Hon Hai Precision Industry Co (鴻海精密) yesterday said it is deepening its partnership with Nvidia Corp by developing next-generation artificial intelligence (AI) platforms and “AI factories” for electric and autonomous vehicles together.
The concepts they are developing could also be applied to industries such as smart manufacturing and robotics, the companies said.
The latest move, announced at the annual Hon Hai Tech Day in Taipei, would help the company realize its electric vehicle (EV) ambitions with a range of solutions using Nvidia’s Drive platform.
Photo: AFP
The companies said that their collaboration on creating “AI factories” would be based on an Nvidia computing infrastructure specially built for processing, refining and transforming vast amounts of data into valuable AI models and tokens.
“Most importantly, Nvidia and Hon Hai are building these factories together. We will be helping the whole industry move much faster into the new AI era,” Hon Hai chairman Young Liu (劉揚偉) said.
“A new type of manufacturing has emerged — the production of intelligence, and the data centers that produce it are AI factories,” Nvidia CEO Jensen Huang (黃仁勳) said. “Hon Hai, the world’s largest manufacturer, has the expertise and scale to build AI factories globally.
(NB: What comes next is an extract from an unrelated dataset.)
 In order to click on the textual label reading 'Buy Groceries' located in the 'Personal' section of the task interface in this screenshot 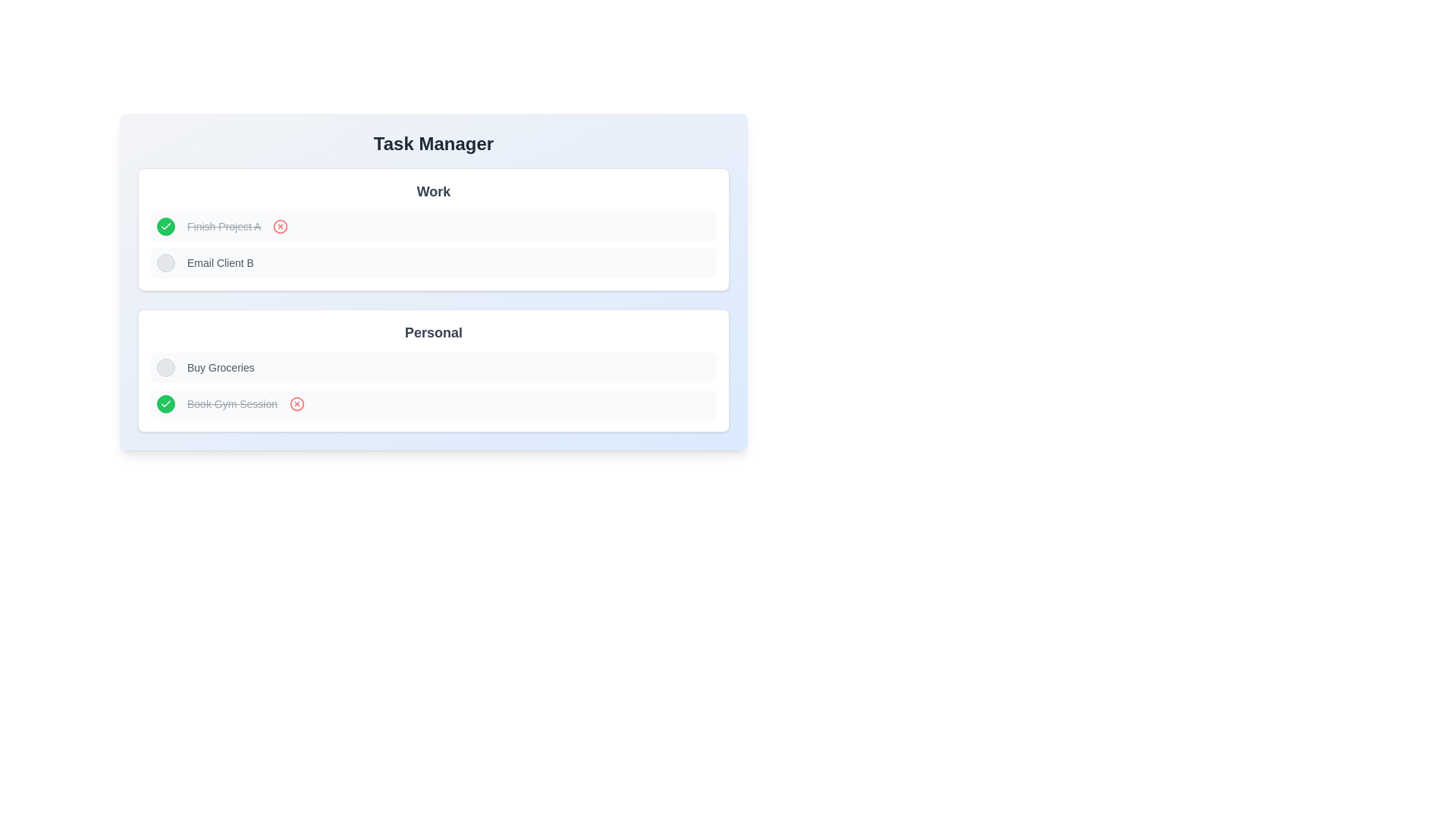, I will do `click(220, 368)`.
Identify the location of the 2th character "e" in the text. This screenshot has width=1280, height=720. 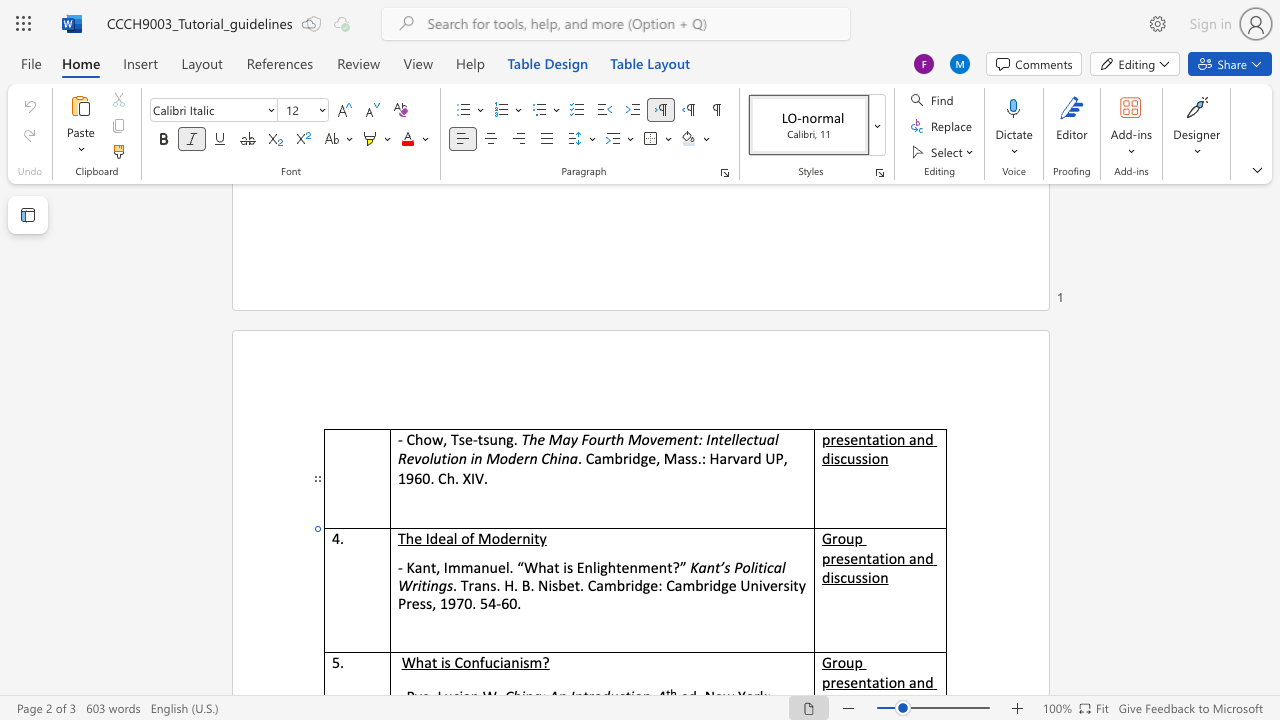
(854, 438).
We are delighted to expand our decade-long partnership with Hon Hai to accelerate the AI industrial revolution.”
Huang said that an AI factory that processes data into intelligence would improve EV software and upgrade entire fleets of vehicles to work more intelligently.
During a question-and-answer session, Young said that Hon Hai would be well-prepared to accept orders from Chinese EV brands once Beijing lifts restrictions that prevent companies from providing vehicle design and manufacturing services on a contract basis.
Hon Hai seeks to expand its global footprint by teaming up with local partners.
“China will relax the outsourcing restrictions sooner or later,” Young said, adding that competition is fierce in China, where about 200 automakers are vying for a piece of the market.
Against that backdrop, Chinese automakers are under heavy pressure and might farm out orders to safeguard their market positions, he said.
In Taiwan, Hon Hai plans to build up capacity to produce 50,000 to 100,000 EVs annually, as it seeks to secure a 10 percent market share with sales of about 400,000 to 450,000 units a year, it said.
The company is in talks with 14 potential customers and has worked on 23 development projects, chief EV strategy officer Jun Seki said.
India and Japan have the potential to become new top EV markets after China, he said.
Hon Hai yesterday unveiled the Model N logistics EV and the mass-production version of its Model B crossover sports utility vehicle (SUV), which it said has been well-received by customers.
The electric Model C SUV would enter volume production next year, as its first customer, Luxgen Motor Co (納智捷), is slated to deliver its N7 model in the first quarter of next year, it said.